GIVEN DATA:

=== Begin Enclosure ===

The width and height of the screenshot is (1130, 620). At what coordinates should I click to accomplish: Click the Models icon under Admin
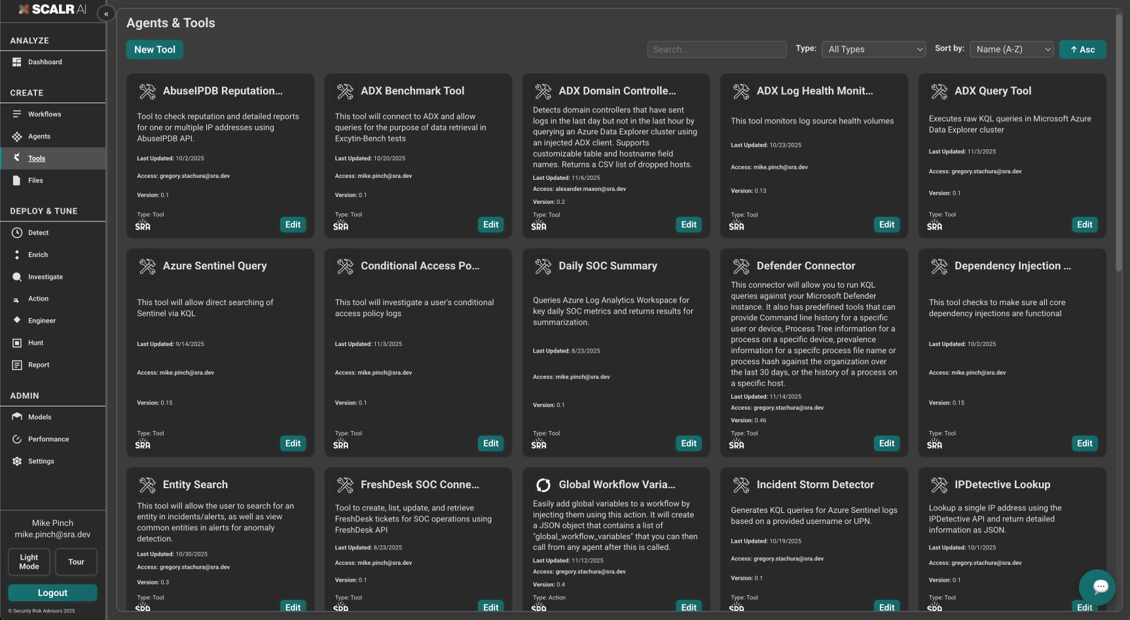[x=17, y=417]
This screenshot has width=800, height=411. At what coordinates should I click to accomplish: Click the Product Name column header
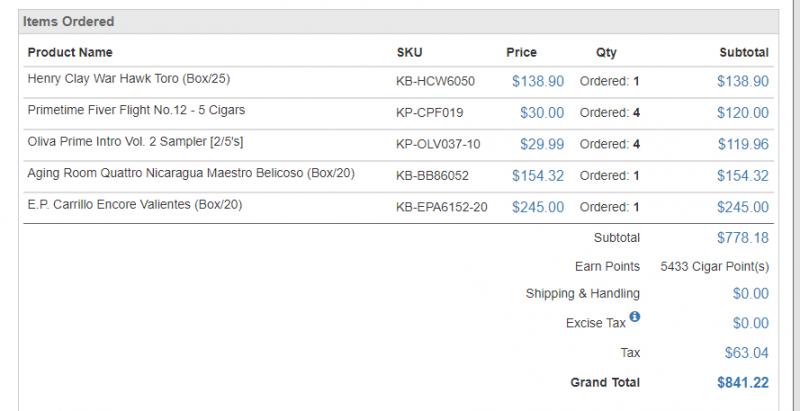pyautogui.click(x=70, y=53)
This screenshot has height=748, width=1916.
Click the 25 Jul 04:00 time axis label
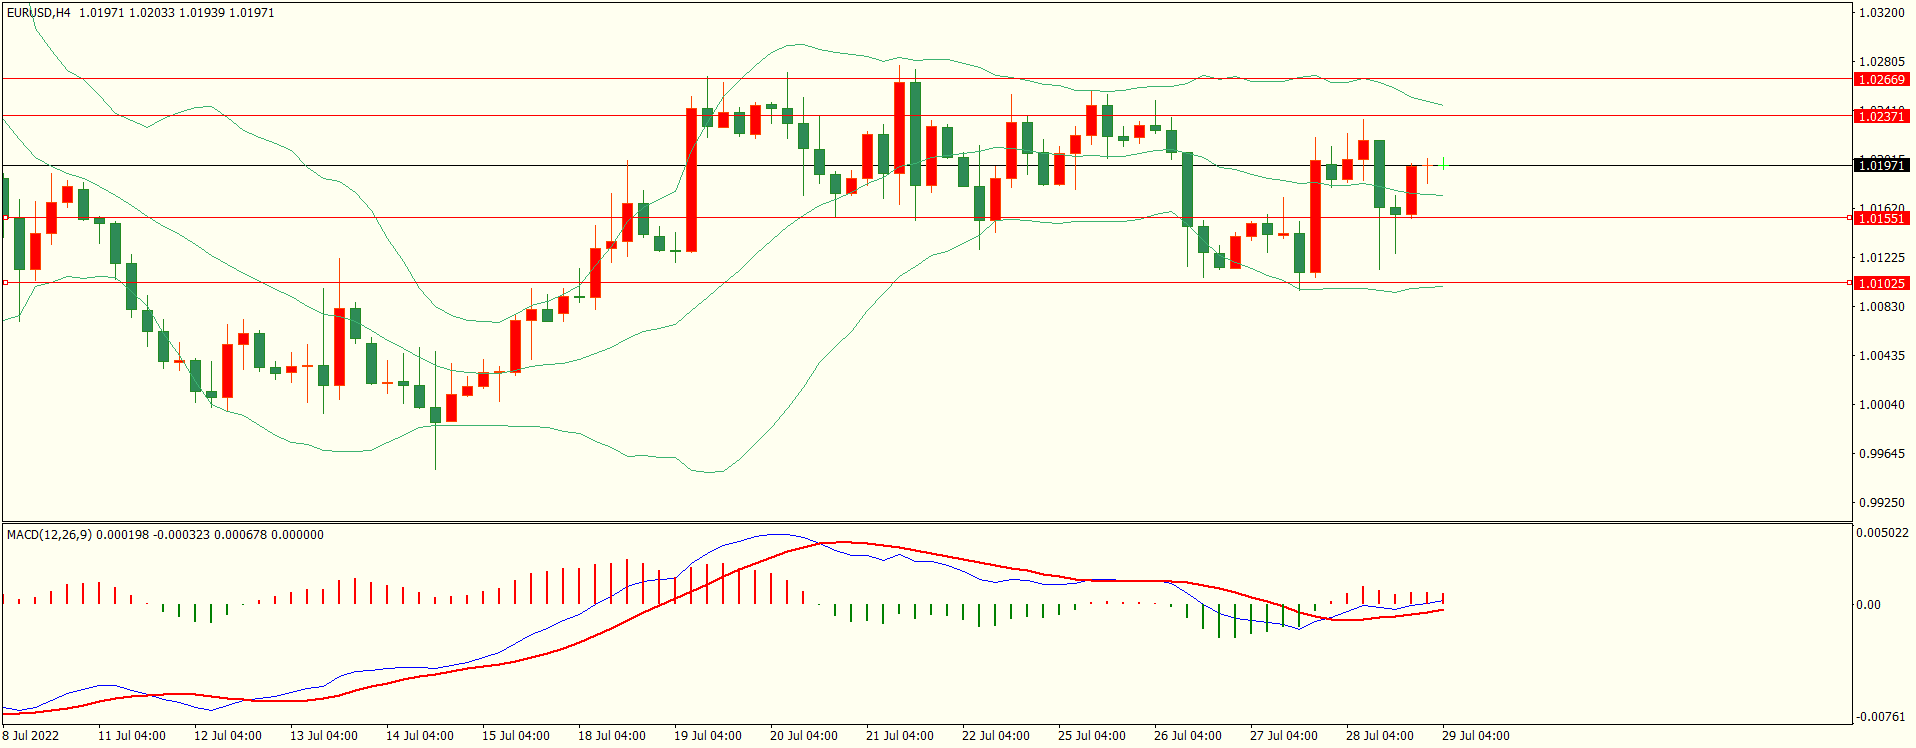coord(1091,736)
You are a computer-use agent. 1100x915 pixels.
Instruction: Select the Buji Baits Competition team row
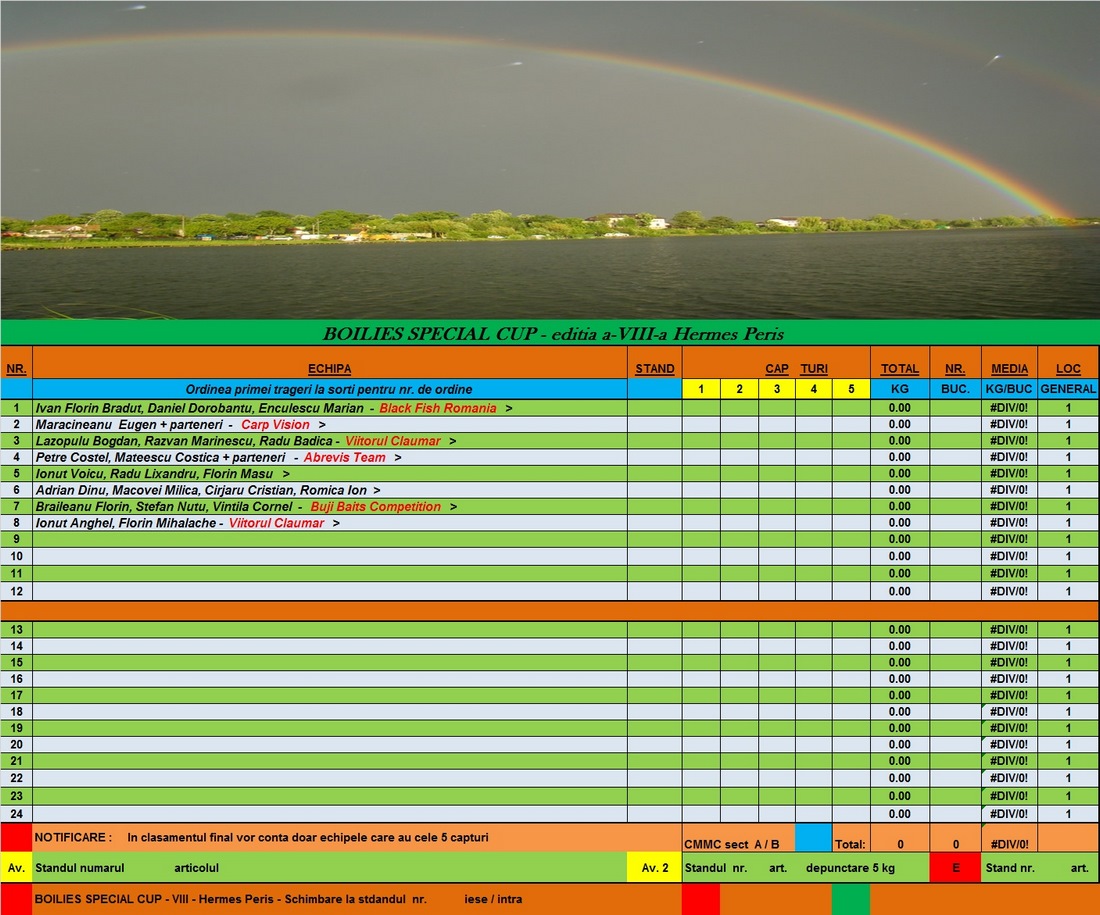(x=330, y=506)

=== End Enclosure ===
=== Begin Enclosure ===

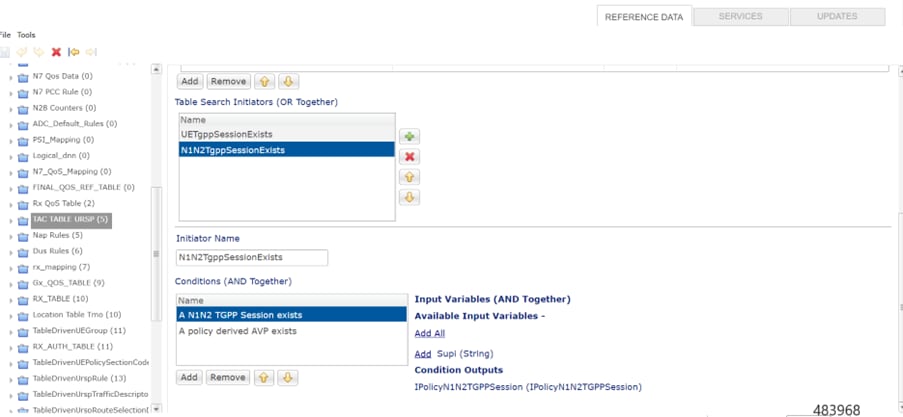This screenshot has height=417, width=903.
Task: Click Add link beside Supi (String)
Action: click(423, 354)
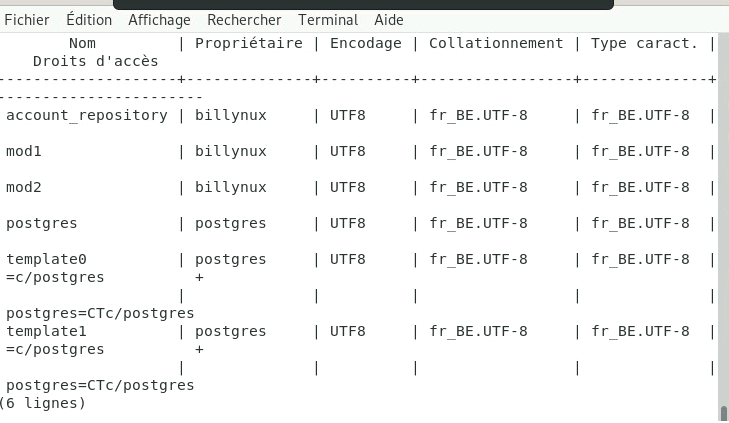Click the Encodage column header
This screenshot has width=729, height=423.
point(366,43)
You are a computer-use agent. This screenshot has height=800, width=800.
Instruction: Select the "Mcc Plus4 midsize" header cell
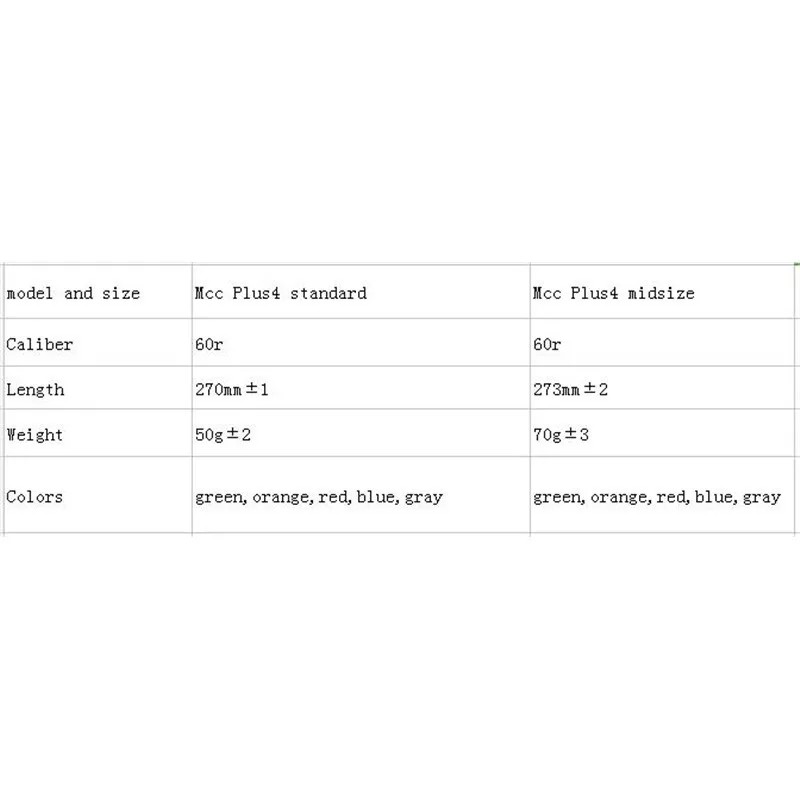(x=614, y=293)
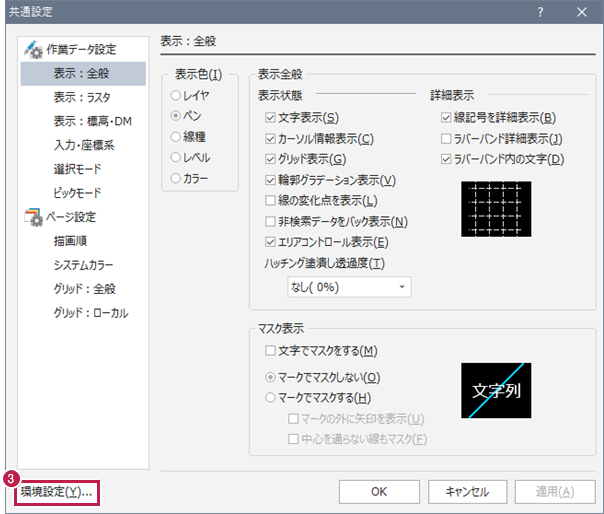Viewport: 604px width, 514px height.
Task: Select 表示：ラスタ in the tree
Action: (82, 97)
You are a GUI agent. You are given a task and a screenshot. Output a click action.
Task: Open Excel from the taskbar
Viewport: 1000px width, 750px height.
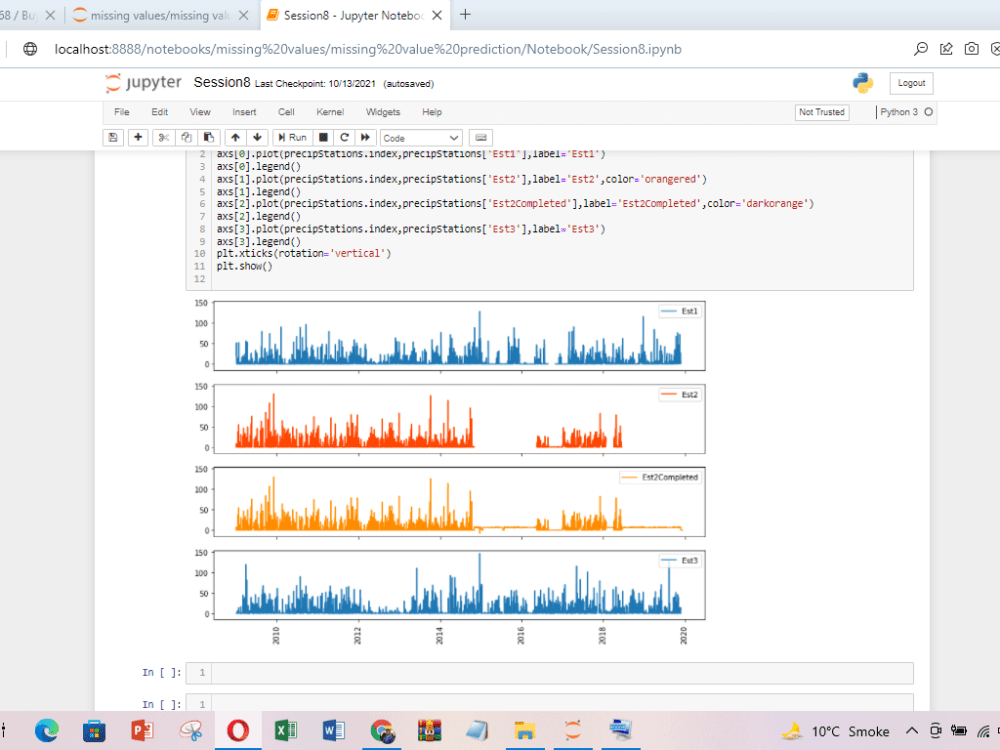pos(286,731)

=== End Enclosure ===
=== Begin Enclosure ===

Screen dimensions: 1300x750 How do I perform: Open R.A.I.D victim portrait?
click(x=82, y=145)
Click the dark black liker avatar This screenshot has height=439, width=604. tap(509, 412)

=== End Enclosure ===

WORK INSTRUCTION: Wherever "computer" appears in the listing, report the line it is on.

TASK ANSWER:
You are a computer-use agent. 1100x915 pixels.
You are a computer-use agent. This screenshot has height=800, width=800.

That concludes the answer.